= Aufgaben =
(a) Beantworte diese Fragen zum Text über Jacques-Louis David:
(i) An welchem Datum ist David gestorben, und wo?
(ii) Wer war laut Charles Perrault «das Instrument» des Sonnenkönigs?
(iii) Aus welchem Jahr stammt das Gemälde „Napoleon überquert die Alpen“?
(b) Gib aus dem Text über Jacques-Louis David den Abschnitt wortgetreu wieder, der mit den Worten „18. Dezember 2025“ beginnt und mit „des Ersten Kaiserreichs.“ endet.
(c) Schreibe den Text über Jacques-Louis David nach seinem letzten Satz weiter.
─── Text ───
Der Historienmaler Jacques-Louis David im Louvre

18. Dezember 2025
Patrick Straumann
Patrick Straumann
David, Napoleon überquert die Alpen
Jacques-Louis David: Napoleon überquert die Alpen, 1801 (Foto: KEYSTONE/Steffen Schmidt)

Am 29. Dezember 1825 ist der französische Historienmaler Jacques-Louis David im belgischen Exil gestorben. Eine Ausstellung im Louvre erinnert an das Werk und die Erbschaft des Malers. War Charles Le Brun der Hofkünstler und (gemäss Charles Perrault) «das Instrument» des Sonnenkönigs, so erscheint Jacques-Louis David im Rückblick als der genuine Chronist der französischen Revolution und — später — des Ersten Kaiserreichs.

 

 Kein anderer Maler hat die historischen Ereignisse um die Jahrhundertwende 1800 derart eloquent in Form gebracht: Davids Bildsprache erwies sich in ihrer Dramatik so effizient, dass sie selbst das Geschichtsbewusstsein prägen konnte. «Marat assassiné», «Le Sacre de Napoléon» und «Bonaparte franchissant les Apes» besitzen mittlerweile nicht nur einen ikonischen Status, die Gemälde zeigen auch exemplarisch, wie die Epoche und der künstlerische Ausdruck, wie Ideologie und Ästhetik sich wechselseitig beeinflussen können.
─── Bereitgestellte Daten ───
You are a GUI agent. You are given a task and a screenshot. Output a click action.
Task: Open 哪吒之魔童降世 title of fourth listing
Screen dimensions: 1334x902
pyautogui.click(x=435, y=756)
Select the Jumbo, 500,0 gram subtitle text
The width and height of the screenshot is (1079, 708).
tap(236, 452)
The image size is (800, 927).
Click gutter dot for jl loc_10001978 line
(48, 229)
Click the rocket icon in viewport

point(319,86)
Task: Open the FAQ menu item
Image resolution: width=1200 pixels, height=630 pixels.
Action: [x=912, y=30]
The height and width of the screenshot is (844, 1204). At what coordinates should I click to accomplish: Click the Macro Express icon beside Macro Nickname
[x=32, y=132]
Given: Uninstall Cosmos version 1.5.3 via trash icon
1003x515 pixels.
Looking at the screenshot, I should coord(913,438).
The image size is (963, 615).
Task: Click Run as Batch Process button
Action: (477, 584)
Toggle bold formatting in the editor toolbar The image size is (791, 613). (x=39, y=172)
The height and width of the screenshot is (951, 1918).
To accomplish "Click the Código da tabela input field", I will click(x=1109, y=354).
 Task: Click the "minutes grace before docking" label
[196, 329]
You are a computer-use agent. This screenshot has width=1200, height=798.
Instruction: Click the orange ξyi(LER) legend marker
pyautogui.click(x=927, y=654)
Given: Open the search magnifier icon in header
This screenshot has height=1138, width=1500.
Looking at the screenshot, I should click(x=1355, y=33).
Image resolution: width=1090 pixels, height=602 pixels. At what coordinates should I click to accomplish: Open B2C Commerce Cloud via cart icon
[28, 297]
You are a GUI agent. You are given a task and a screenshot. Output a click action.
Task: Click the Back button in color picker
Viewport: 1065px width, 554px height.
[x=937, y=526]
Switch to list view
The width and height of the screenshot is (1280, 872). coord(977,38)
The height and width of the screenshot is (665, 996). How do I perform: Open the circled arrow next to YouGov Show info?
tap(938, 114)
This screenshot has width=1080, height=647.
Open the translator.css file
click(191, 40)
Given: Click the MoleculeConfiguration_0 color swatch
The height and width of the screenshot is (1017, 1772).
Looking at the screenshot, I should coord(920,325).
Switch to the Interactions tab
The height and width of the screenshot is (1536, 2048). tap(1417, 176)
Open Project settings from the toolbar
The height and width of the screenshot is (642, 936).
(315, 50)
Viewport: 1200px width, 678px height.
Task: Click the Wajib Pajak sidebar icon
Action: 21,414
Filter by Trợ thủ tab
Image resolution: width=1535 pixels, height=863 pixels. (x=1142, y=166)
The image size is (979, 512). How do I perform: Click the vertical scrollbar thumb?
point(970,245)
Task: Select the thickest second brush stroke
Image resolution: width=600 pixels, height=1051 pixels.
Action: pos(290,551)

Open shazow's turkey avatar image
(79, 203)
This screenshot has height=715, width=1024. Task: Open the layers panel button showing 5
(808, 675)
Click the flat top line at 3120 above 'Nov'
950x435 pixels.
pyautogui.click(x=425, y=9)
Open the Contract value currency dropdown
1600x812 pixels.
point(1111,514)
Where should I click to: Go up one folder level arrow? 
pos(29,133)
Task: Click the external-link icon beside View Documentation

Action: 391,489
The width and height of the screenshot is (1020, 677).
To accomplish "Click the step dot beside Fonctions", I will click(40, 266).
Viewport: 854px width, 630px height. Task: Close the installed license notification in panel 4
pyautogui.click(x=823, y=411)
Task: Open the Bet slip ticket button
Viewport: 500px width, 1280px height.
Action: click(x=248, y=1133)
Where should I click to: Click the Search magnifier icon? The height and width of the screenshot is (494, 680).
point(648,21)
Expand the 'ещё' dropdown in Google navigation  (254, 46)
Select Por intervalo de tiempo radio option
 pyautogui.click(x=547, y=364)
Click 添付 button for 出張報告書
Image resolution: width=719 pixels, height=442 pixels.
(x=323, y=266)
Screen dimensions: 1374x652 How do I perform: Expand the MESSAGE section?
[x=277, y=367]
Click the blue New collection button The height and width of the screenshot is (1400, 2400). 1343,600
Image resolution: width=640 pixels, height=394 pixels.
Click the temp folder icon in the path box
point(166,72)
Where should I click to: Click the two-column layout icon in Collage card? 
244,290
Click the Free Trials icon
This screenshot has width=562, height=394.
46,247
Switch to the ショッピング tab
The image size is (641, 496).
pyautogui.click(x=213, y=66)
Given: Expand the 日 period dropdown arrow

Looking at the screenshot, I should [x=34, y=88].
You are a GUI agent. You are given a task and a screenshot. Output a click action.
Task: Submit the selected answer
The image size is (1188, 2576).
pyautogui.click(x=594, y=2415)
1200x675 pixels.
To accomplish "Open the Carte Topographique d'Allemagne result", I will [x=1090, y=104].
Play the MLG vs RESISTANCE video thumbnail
───
= Lösungen der Reihe nach =
(a)
(i) Am 29. Dezember 1825, im belgischen Exil.
(ii) Charles Le Brun.
(iii) Aus dem Jahr 1801.

(b)
18. Dezember 2025
Patrick Straumann
Patrick Straumann
David, Napoleon überquert die Alpen
Jacques-Louis David: Napoleon überquert die Alpen, 1801 (Foto: KEYSTONE/Steffen Schmidt)

Am 29. Dezember 1825 ist der französische Historienmaler Jacques-Louis David im belgischen Exil gestorben. Eine Ausstellung im Louvre erinnert an das Werk und die Erbschaft des Malers. War Charles Le Brun der Hofkünstler und (gemäss Charles Perrault) «das Instrument» des Sonnenkönigs, so erscheint Jacques-Louis David im Rückblick als der genuine Chronist der französischen Revolution und — später — des Ersten Kaiserreichs.

(c)
Gegen das Ancien Régime

Die Annäherung von Kunst und Geschichte resultierte bei David gemäss dem Kunsthistoriker Antoine Schnapper auf einer «doppelten Verweigerung»: sein neoklassischer Stil, der in seinen Historiengemälden zu einem neuen Ausdruck fand, kehrte nicht nur der artifiziellen Malerei des 18. Jahrhunderts den Rücken, seine Themen und Bildsprache wandten sich auch frontal gegen das Privilegien- und Klassensystem des Ancien Régime, das mit der Revolution ein radikales Ende fand.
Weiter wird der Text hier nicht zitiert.